# WORK TO BE COMPLETED
Return the line containing "You are a GUI" and every line beneath it through the end of the entries below, unchanged. Pictures stay out.
═══ DATA IN THIS EXERCISE ═══
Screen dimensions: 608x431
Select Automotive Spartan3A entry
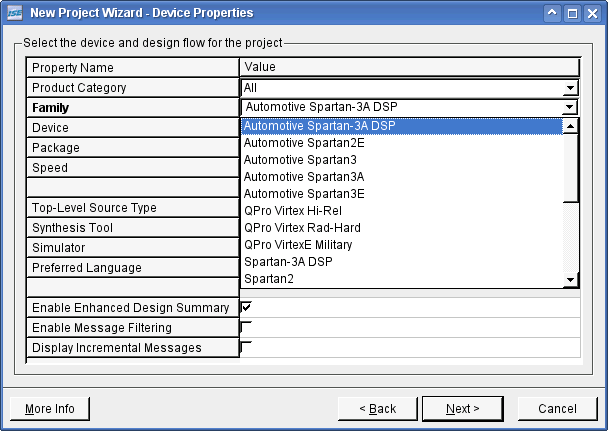(289, 177)
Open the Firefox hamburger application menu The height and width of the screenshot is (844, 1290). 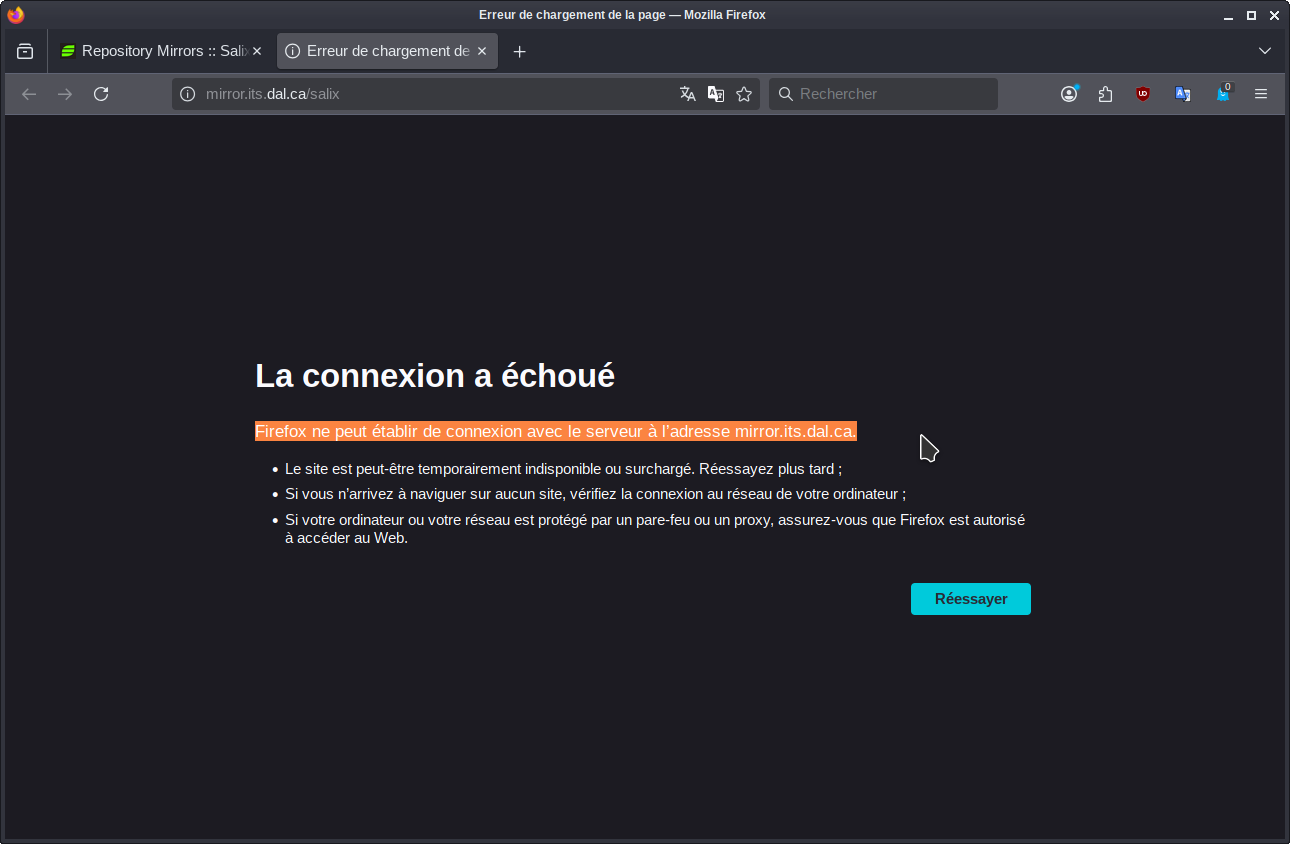[1261, 94]
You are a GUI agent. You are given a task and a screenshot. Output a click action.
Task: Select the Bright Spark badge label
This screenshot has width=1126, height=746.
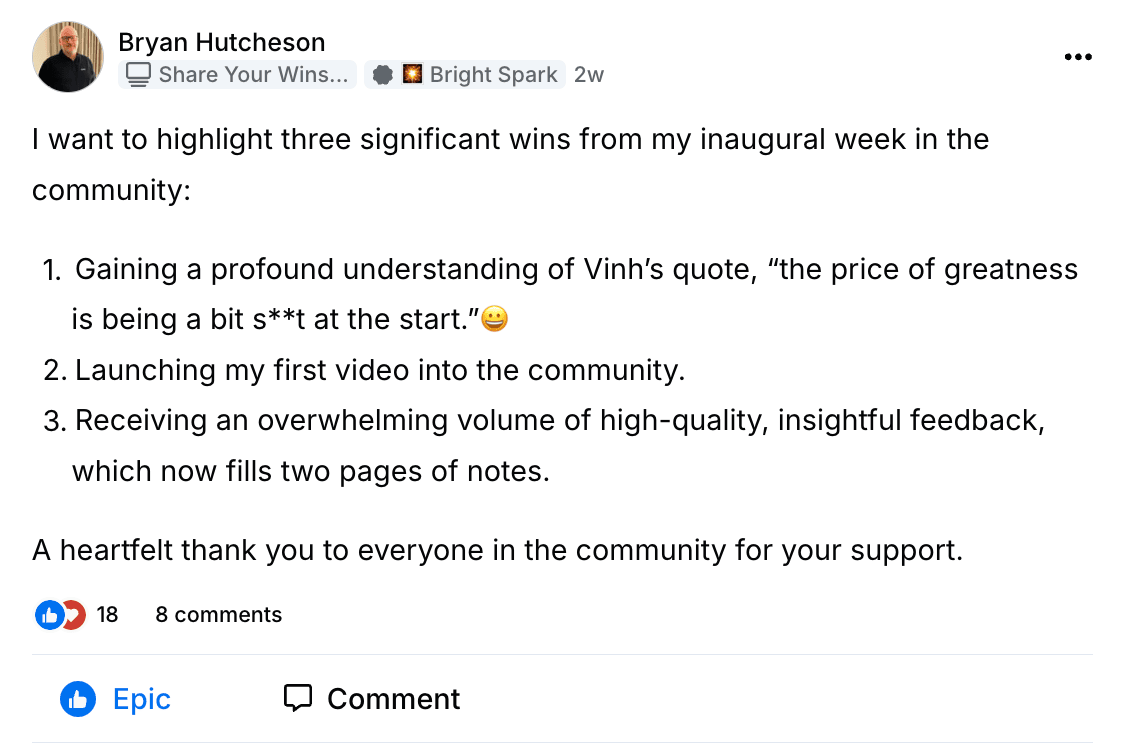(493, 74)
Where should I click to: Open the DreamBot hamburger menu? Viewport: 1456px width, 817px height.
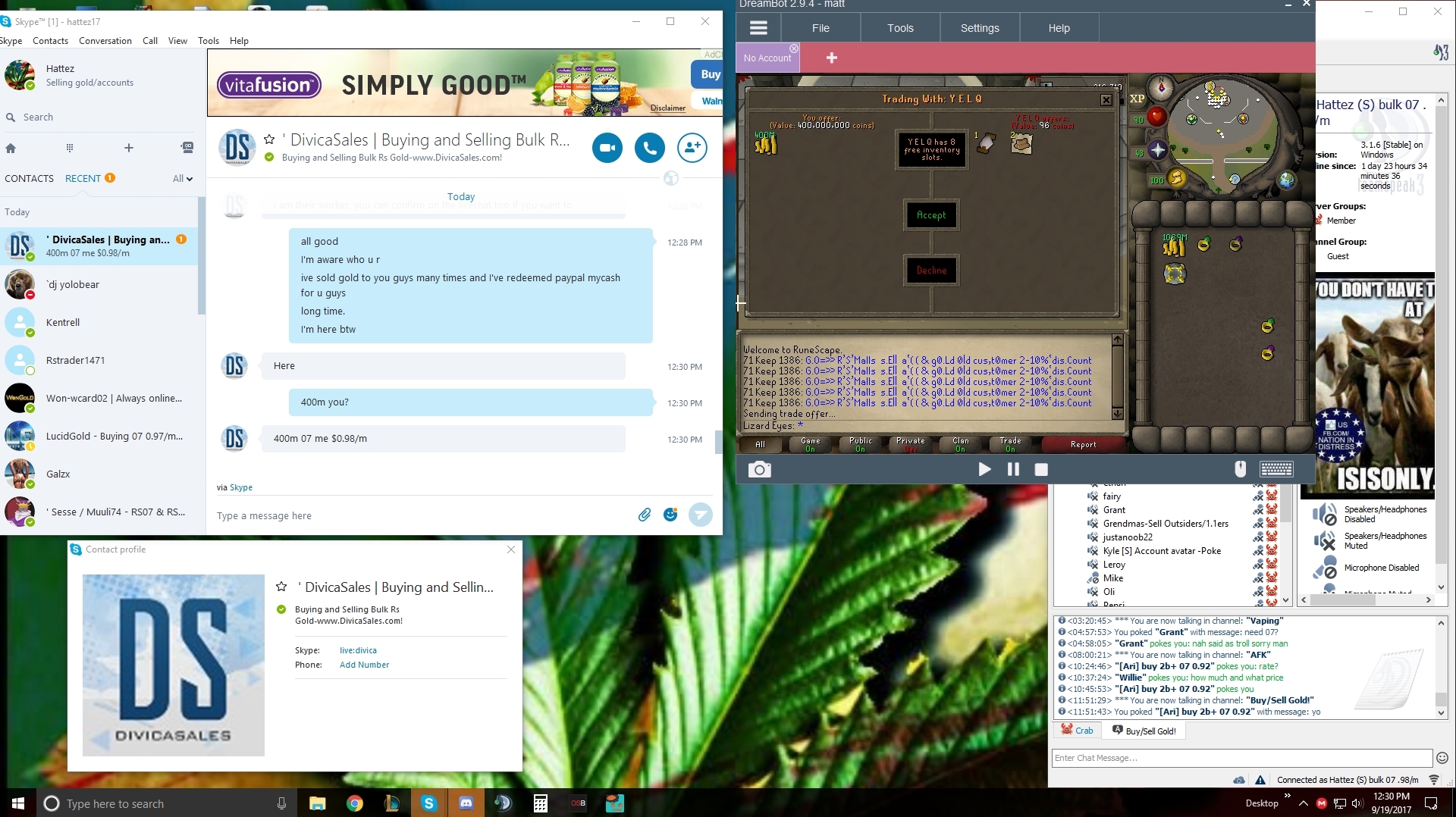pyautogui.click(x=758, y=28)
═══
# ANSWER SPACE
You are a GUI agent. You are given a task and a screenshot. Output a click action.
Task: Select the Bright Spark badge label
This screenshot has width=1126, height=746.
(493, 74)
Where should I click to: Open the DreamBot hamburger menu? Viewport: 1456px width, 817px height.
pyautogui.click(x=758, y=28)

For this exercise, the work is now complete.